Electrical range (series overview)
According to the manufacturer’s published series data, the SRP2008DP family covers:
- Inductance values: 0.24 μH to 4.70 μH (nominal range).
- Heating current Irms: 1.10 A to 3.50 A across the value range.
- Saturation current Isat: 1.60 A to 5.50 A depending on inductance.
In practice, lower inductance values typically support higher saturation currents, which is suitable for low‑voltage, high‑current converter stages, while higher inductance values serve lower current or higher duty‑cycle applications. Exact ratings, DCR values and tolerance classes should be taken from the current Bourns datasheet for the specific part number selected.
Thermal and environmental characteristics
- Operating temperature range: −40 °C to +125 °C.
- RoHS compliant and halogen‑free construction.
A −40 °C to +125 °C rating covers most commercial and many industrial applications, including equipment exposed to moderate ambient temperature rise and self‑heating. Designers should still validate actual component temperature on the target PCB under worst‑case load and airflow conditions.
Design‑in notes for engineers
When selecting a member of the SRP2008DP Series for a specific DC‑DC converter or power rail, a few practical points can improve design robustness.
Inductor selection considerations
- Check inductance versus operating point: choose an inductance that meets converter ripple and transient response targets at the planned switching frequency, then verify the inductance drop at the expected peak current from the manufacturer’s curves.
- Use Isat with margin: select a part where the saturation current rating comfortably exceeds the maximum peak current, including startup and fault conditions, not just nominal load.
- Observe Irms and temperature rise: ensure the heating current rating supports continuous load current with acceptable temperature rise on your specific PCB stackup and enclosure.
- Review DCR and efficiency: lower DCR improves efficiency and reduces heating, but may trade off against inductance or other parameters; refer to the datasheet tables rather than extrapolating.
Because the SRP2008DP devices are optimized for dense layouts, designers should also consider via placement and copper area beneath and around the component to help spread heat, especially in always‑on rails in thermally constrained housings.
EMI and layout guidance
The shielded construction is designed to reduce stray flux, but layout discipline remains important for low‑noise performance.

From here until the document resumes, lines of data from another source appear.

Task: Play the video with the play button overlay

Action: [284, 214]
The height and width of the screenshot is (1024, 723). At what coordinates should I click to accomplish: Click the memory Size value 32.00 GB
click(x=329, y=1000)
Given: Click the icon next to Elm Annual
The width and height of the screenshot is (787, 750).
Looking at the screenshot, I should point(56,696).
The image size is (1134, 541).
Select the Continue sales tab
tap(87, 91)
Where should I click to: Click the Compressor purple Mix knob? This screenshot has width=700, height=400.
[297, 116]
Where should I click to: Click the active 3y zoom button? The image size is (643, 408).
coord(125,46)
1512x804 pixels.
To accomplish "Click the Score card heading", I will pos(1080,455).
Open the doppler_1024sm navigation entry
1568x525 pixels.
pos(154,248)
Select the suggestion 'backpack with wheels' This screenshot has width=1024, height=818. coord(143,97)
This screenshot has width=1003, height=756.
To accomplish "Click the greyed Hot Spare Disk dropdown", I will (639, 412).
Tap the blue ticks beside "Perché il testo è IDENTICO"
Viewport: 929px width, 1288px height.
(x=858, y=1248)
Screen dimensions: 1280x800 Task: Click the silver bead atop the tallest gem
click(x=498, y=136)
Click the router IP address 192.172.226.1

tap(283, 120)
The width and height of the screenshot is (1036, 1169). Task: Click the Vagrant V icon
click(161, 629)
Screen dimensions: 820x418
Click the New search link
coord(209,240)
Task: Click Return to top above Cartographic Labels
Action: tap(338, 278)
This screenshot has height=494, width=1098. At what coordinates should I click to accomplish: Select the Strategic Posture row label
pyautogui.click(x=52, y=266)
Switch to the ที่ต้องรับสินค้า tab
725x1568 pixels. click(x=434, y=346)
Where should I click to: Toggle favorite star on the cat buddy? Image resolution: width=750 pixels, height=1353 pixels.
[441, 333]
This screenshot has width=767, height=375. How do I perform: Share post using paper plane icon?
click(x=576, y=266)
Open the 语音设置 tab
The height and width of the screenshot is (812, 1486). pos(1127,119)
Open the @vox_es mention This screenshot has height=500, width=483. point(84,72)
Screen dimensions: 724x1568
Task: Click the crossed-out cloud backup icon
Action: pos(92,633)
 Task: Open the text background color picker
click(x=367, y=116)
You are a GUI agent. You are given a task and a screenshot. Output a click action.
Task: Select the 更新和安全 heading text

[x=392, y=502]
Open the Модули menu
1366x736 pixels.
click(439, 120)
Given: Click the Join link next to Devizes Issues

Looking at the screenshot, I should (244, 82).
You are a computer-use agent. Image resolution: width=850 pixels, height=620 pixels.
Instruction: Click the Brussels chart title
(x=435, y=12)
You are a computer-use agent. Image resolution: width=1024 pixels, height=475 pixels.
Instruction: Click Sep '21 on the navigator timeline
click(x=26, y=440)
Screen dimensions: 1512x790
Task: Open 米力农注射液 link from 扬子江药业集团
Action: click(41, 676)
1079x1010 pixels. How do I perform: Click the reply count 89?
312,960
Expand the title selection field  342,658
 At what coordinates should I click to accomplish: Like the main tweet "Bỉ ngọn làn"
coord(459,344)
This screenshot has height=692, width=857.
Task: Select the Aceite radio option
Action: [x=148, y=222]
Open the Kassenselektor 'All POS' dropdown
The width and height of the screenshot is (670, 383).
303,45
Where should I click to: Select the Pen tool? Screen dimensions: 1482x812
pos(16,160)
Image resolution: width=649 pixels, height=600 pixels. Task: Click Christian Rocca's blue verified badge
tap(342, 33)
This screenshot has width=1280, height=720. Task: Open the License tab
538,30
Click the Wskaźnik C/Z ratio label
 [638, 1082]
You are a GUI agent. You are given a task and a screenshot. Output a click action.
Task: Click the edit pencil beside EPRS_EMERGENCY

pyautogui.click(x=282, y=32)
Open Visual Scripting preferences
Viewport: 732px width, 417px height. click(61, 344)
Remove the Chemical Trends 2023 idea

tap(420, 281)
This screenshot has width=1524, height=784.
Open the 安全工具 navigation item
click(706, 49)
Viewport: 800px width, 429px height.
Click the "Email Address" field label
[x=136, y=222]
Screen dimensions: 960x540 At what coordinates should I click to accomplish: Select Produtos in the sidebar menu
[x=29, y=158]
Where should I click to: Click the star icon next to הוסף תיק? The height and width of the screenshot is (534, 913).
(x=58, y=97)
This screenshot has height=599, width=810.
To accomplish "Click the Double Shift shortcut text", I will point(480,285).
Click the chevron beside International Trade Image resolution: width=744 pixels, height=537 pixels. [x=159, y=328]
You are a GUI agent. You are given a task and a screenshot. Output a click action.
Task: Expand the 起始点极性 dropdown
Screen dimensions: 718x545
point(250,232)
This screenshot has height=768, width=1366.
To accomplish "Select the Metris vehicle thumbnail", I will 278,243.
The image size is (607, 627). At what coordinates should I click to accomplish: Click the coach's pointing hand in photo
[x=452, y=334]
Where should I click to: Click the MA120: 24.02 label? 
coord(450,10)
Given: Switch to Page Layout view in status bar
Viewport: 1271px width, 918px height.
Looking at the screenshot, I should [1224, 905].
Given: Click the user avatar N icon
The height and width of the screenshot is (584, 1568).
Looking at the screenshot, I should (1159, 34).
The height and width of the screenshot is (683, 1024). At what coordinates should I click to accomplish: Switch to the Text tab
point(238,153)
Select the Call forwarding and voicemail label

- Keep the loop formed by the switch, diode or synchronous FET, inductor and input capacitor as compact as possible to limit radiated noise.
- Avoid routing sensitive analog, RF or high‑speed digital lines directly under or adjacent to the inductor; even shielded parts can couple some residual fields at high current.
- If multiple power rails are implemented with several SRP2008DP inductors in proximity, consider orientation and spacing to further reduce mutual coupling.
- Use solid ground planes and carefully placed return paths to help control common‑mode emissions in conjunction with the shielded inductor.
For designs that must meet formal EMC standards, pre‑compliance testing with the intended inductor value and layout is recommended before finalizing the PCB.
Source
This article is based on information provided in the official Bourns press release and associated SRP2008DP Series product documentation, with additional independent commentary and design‑in guidance for power electronics engineers.